Repeat, word for word, the part of the Daimler restructuring text that opens with the words containing "That means we" and closes with "obvious VDAM reasons.".

[Passage shown start]

It was also infinitesimal in importance compared with the real backstory that was going on, the one they wanted us all fully briefed on.

At the top of the Daimler food chain the decision had been made to have a sort-out of the company’s regional structure in our neck of the woods.

South Africans would now fall under the care of Daimler Europe. The Anzacs would be looked after by Daimler Trucks North America (DTNA).

That means we now benefit from the gargantuan might of DTNA’s product research and development machine, and it also meant we got the Cascadia.

While for some, that might induce a starry-eyed ‘wow!’, it also meant the end of our old mate, the Freightliner Argosy.

For many a resident in the smallest country affected by the rejig, namely us, that news induced a throwing of toys from the odd cot for obvious VDAM reasons.

It’s sad that the last-ever example of a greenfield US cabover truck found its happiest home in a wee country that couldn’t ensure its survival.

It’s a bit like being given the last remaining brontosaurus and only a single cabbage to keep it alive. Eventually, you will need a big hole.

Like it or not, much of what comes our way does so due to our ANZAC mates over the drain.

Were they not there, New Zealand would be a very different country and what swung us in the direction of DTNA’s keep was a regional new-truck market with a US share of 20%-plus (total sales somewhere about 14,500).

[Passage shown end]
[Entries shown start]

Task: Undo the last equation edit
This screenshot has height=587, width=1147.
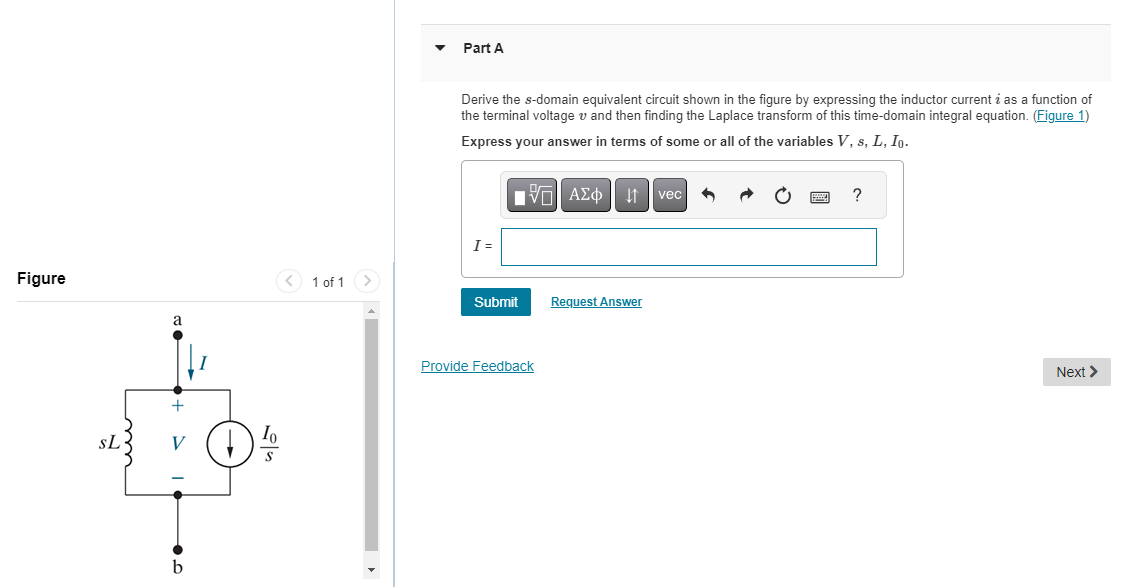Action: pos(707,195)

[Entries shown end]
[Entries shown start]

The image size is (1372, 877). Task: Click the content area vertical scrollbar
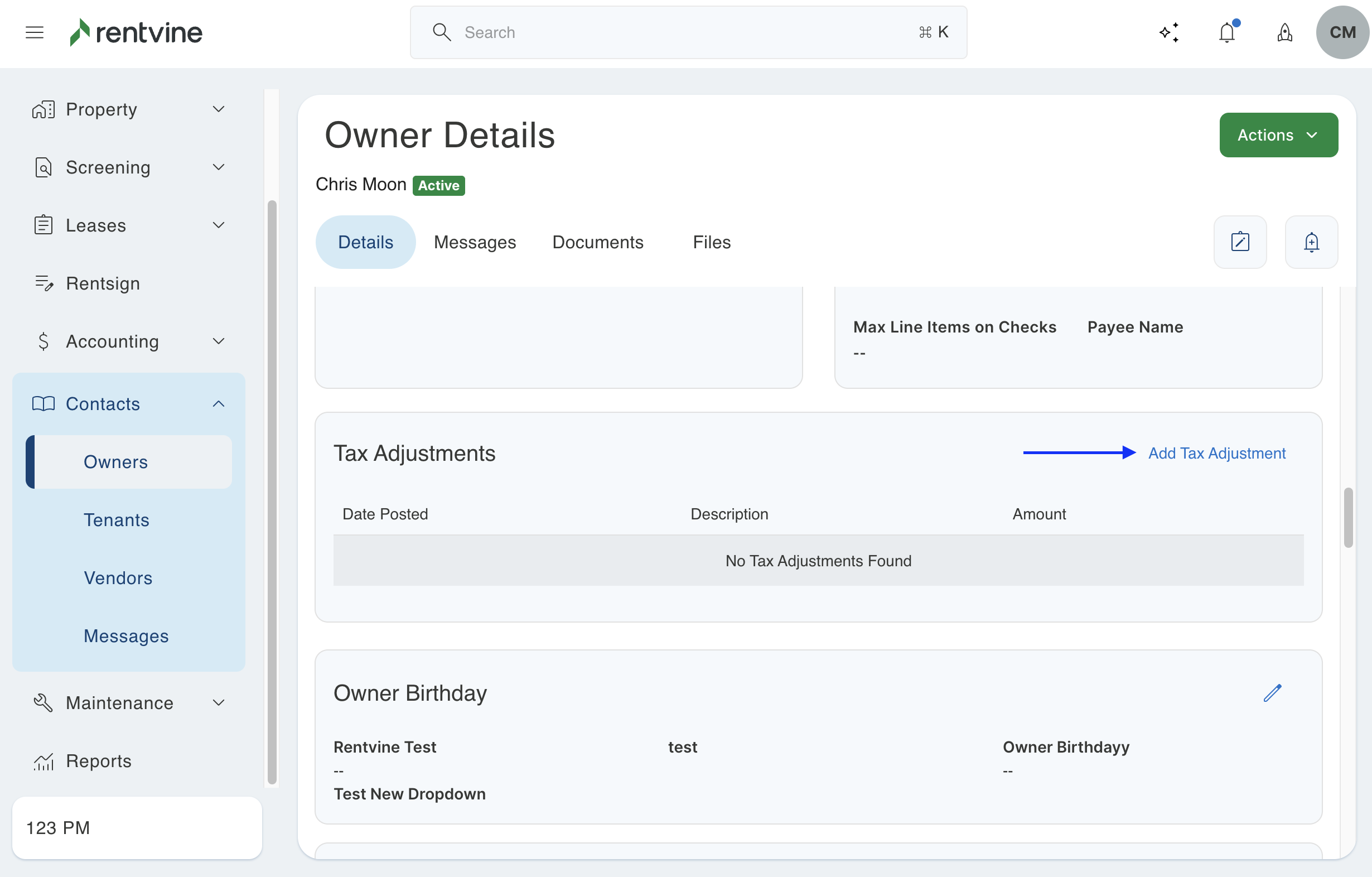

[Entries shown end]

** Solution **
That means we now benefit from the gargantuan might of DTNA’s product research and development machine, and it also meant we got the Cascadia.

While for some, that might induce a starry-eyed ‘wow!’, it also meant the end of our old mate, the Freightliner Argosy.

For many a resident in the smallest country affected by the rejig, namely us, that news induced a throwing of toys from the odd cot for obvious VDAM reasons.